Assignment Specifications (View All)

Clustering Assignment

This assignment is worth 17% of your overall Homework and Programming Assignments grade.

In this assignment, you are to implement both the k-means algorithm and the Hierarchical Agglomerative Clustering (HAC) algorithm. For both, you may assume that all features are real-valued. You may also assume that there is no need for normalization of the features. Use the Ln-norm for distance calculations with a default value of n=2 (Euclidean).

Note that the datasets you are to test your algorithms with contain labeled items. You will need to ignore the label (target attribute, always last here) while clustering.

  1. Implement the k-means clustering algorithm and the HAC algorithm (using single linkage).
    • For k-means, your program should automatically try 2 <= k <= 7 and compute the squared error in each case. You should then return the value of k that produces the lowest squared error, together with that error.
    • For HAC, you should compute (and store) the squared errors of all possible clusterings (as they are built from the bottom up). Upon completion, you should return the value of t (distance threshold) that produces the lowest squared error, the corresponding number of clusters, and the corresponding error.
  2. Use your algorithms on the Iris problem.
    • Compare the best number of clusters obtained by k-means and HAC. How do these also compare with the underlying structure of the dataset in which there are 3 classes of iris plants?
    • Experiment with your distance metric -- can you find a value of n for the Ln-norm that changes the number of clusters found?
    • Graph the value of the squared error for each clustering as HAC executes (with no threshold).
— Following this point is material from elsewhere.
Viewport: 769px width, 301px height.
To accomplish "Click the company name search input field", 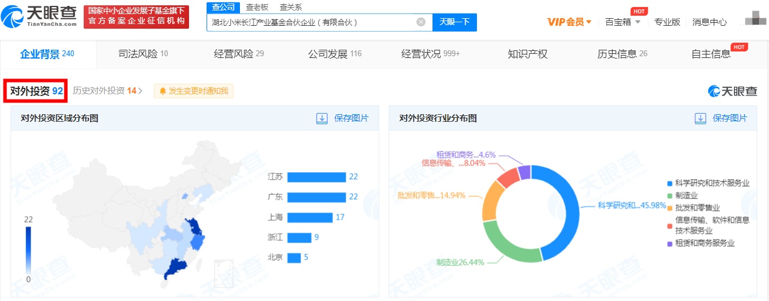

What do you observe? Is this surprising?
  3. Use your algorithms on the Balance problem.
    • Run HAC on the full dataset. Record the threshold value that produces the lowest squared error, together with the corresponding number of clusters and the corresponding error. Call these tf, kf and ef, respectively.
    • Run HAC on this sample. Record the value of the best threshold (call it ts).
    • Run HAC on the full dataset again, but using the threshold (ts) obtained above on the sample. Record the values of the the corresponding number of clusters (ks) and the corresponding error (es).
    • Compare tf, kf and ef with ts, ks and es. Discuss your findings.

Turn in a thoughtful, well-written written report (see the guidelines above) that details your experiments and addresses the questions posed above (look carefully at everything to make sure you've covered all the parts of each).